**Given request**
State how many lines of the records contain the string "what", with case counted. Give only the number.

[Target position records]
────────────────────────────────────────

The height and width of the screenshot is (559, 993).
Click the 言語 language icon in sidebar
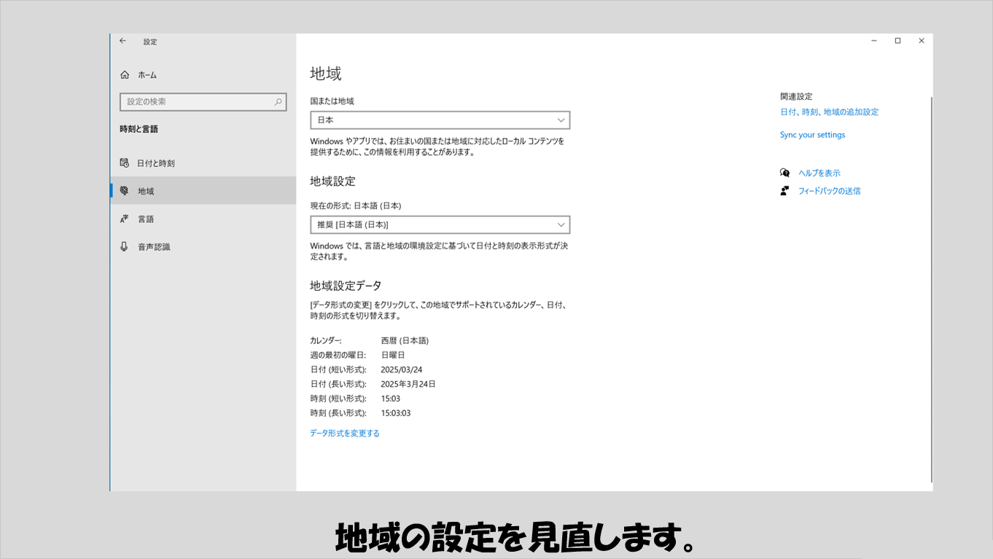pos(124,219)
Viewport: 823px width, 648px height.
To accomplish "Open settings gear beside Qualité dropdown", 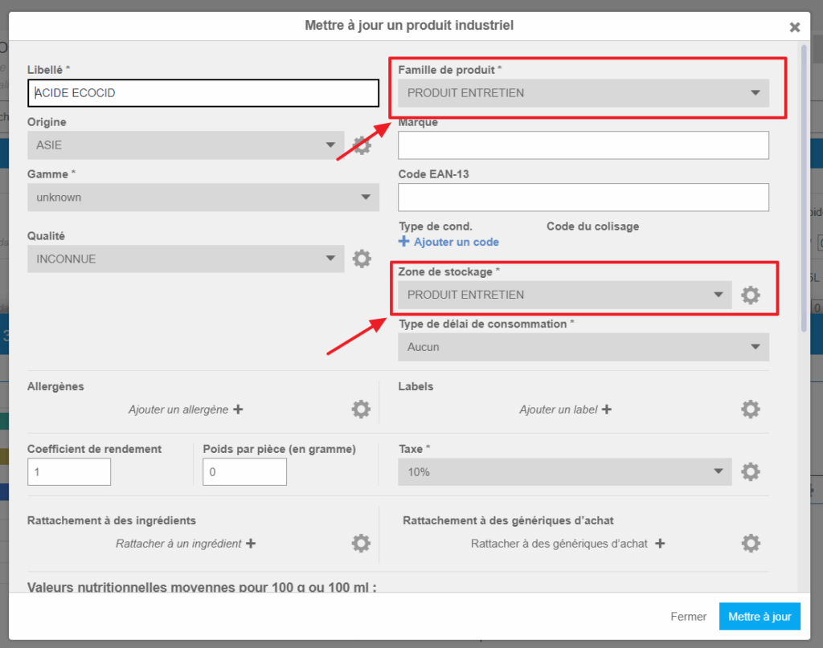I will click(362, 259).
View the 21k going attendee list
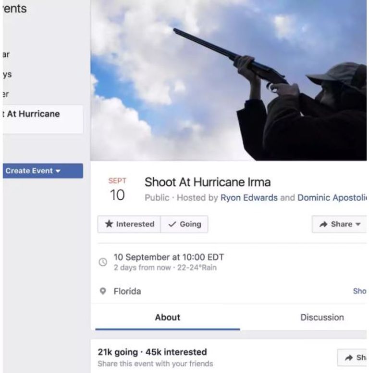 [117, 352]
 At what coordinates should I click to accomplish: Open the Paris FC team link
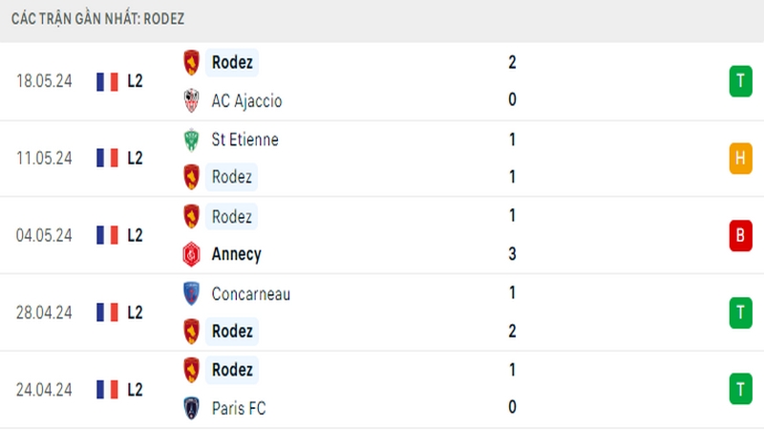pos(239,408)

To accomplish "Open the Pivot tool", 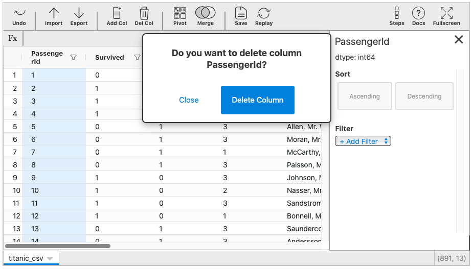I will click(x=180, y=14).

────────────────────────────────────────

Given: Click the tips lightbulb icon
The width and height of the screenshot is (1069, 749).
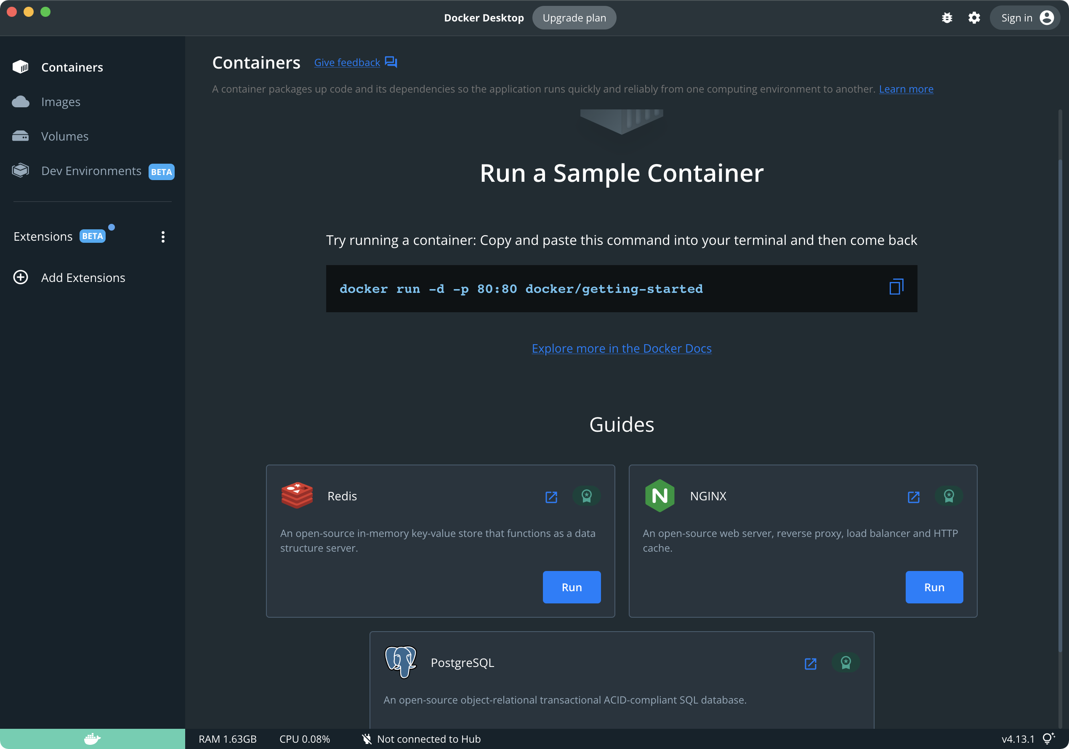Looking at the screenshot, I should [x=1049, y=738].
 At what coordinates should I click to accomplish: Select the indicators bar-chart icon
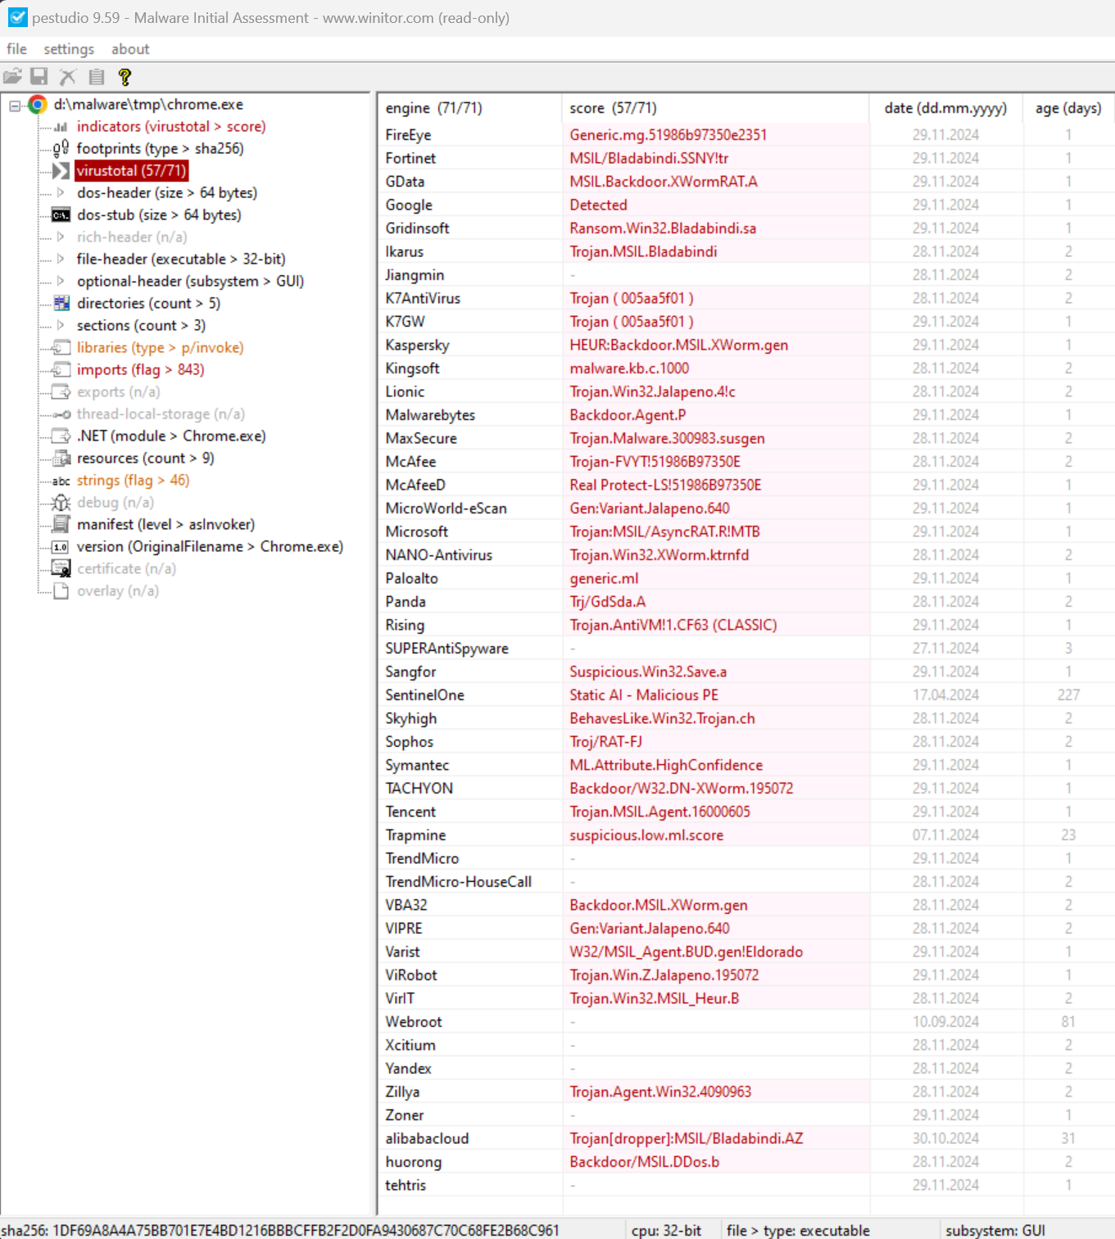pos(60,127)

────────────────────────────────────────

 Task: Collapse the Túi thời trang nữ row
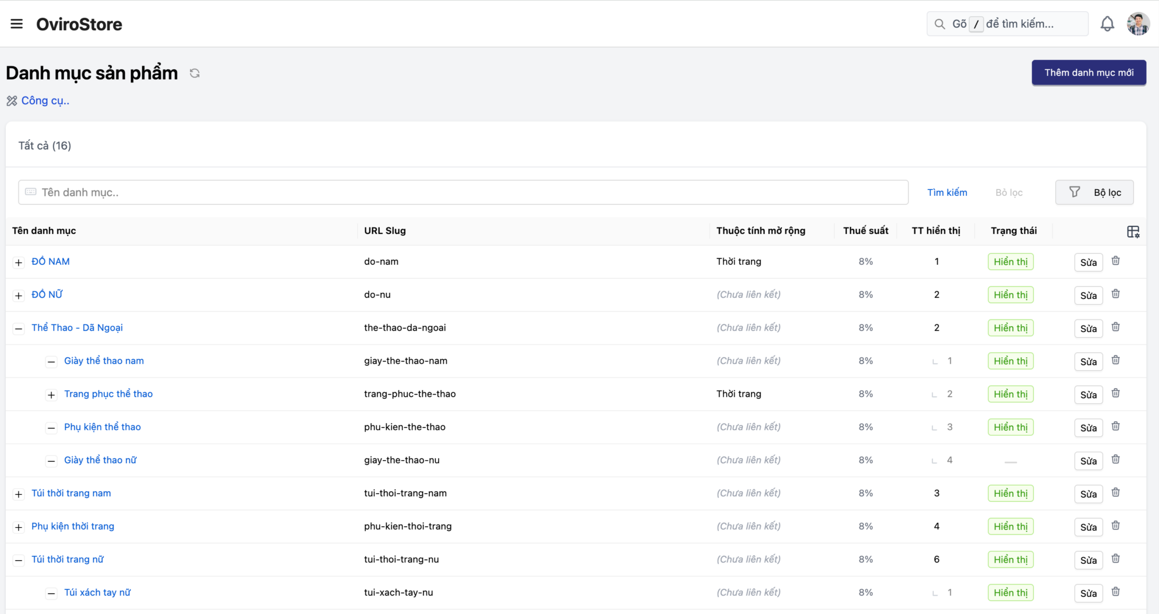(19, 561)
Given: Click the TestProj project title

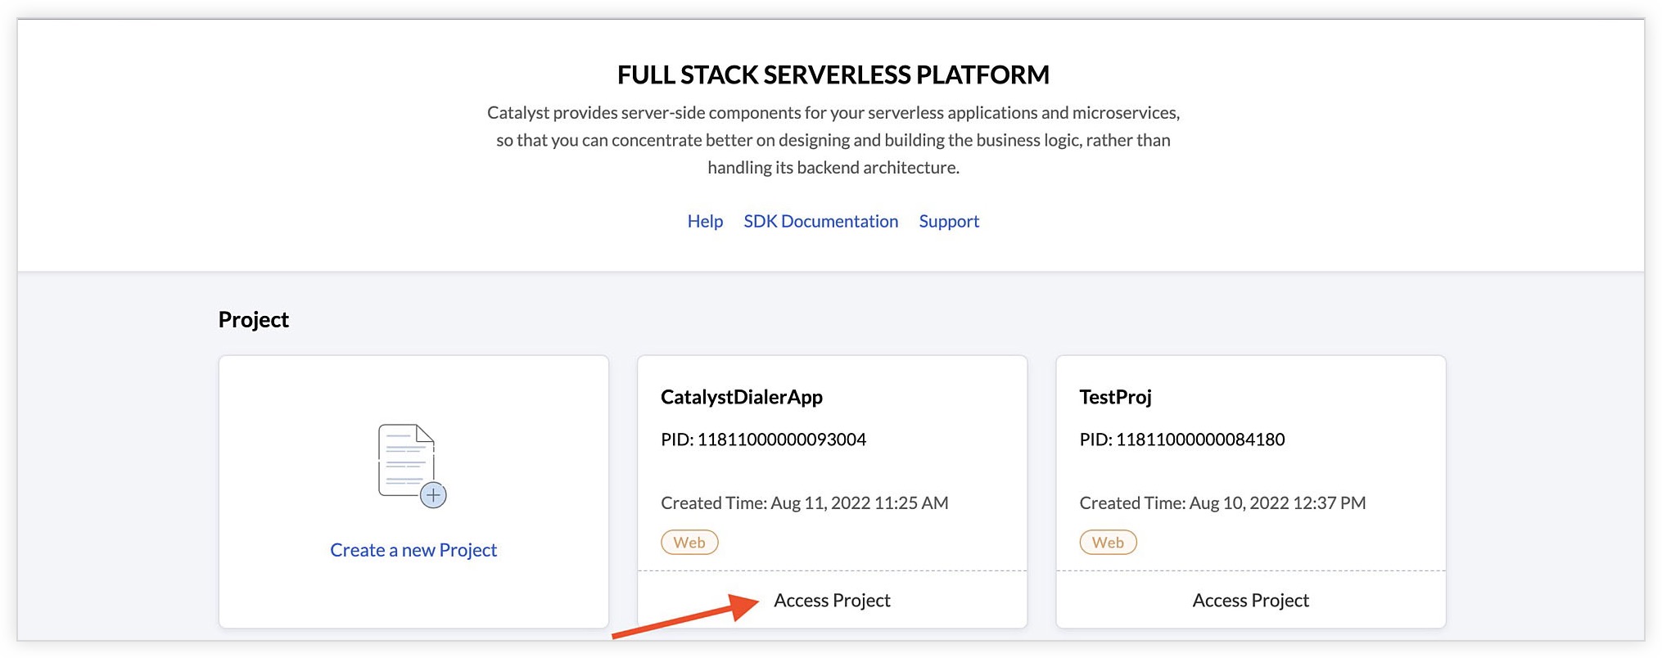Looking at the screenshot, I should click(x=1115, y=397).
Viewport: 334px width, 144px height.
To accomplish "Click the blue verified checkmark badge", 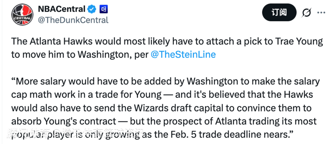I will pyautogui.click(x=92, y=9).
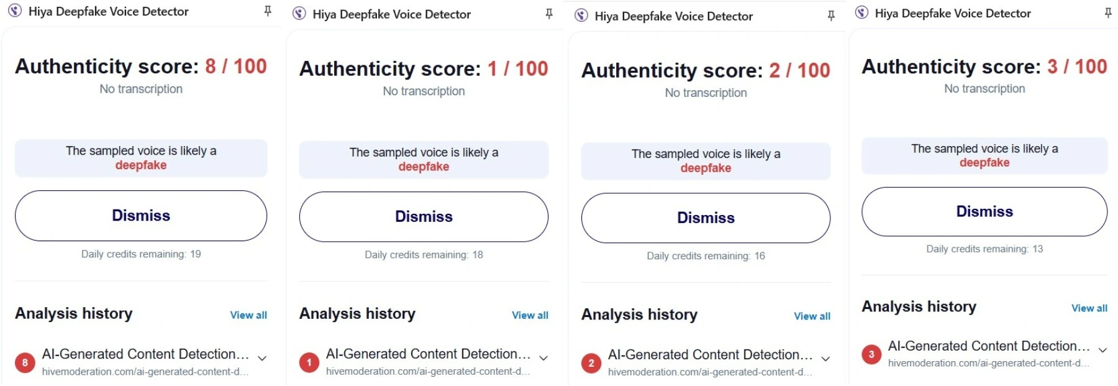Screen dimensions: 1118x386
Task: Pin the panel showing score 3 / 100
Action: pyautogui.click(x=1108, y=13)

────────────────────────────────────────

**Completed exercise**
2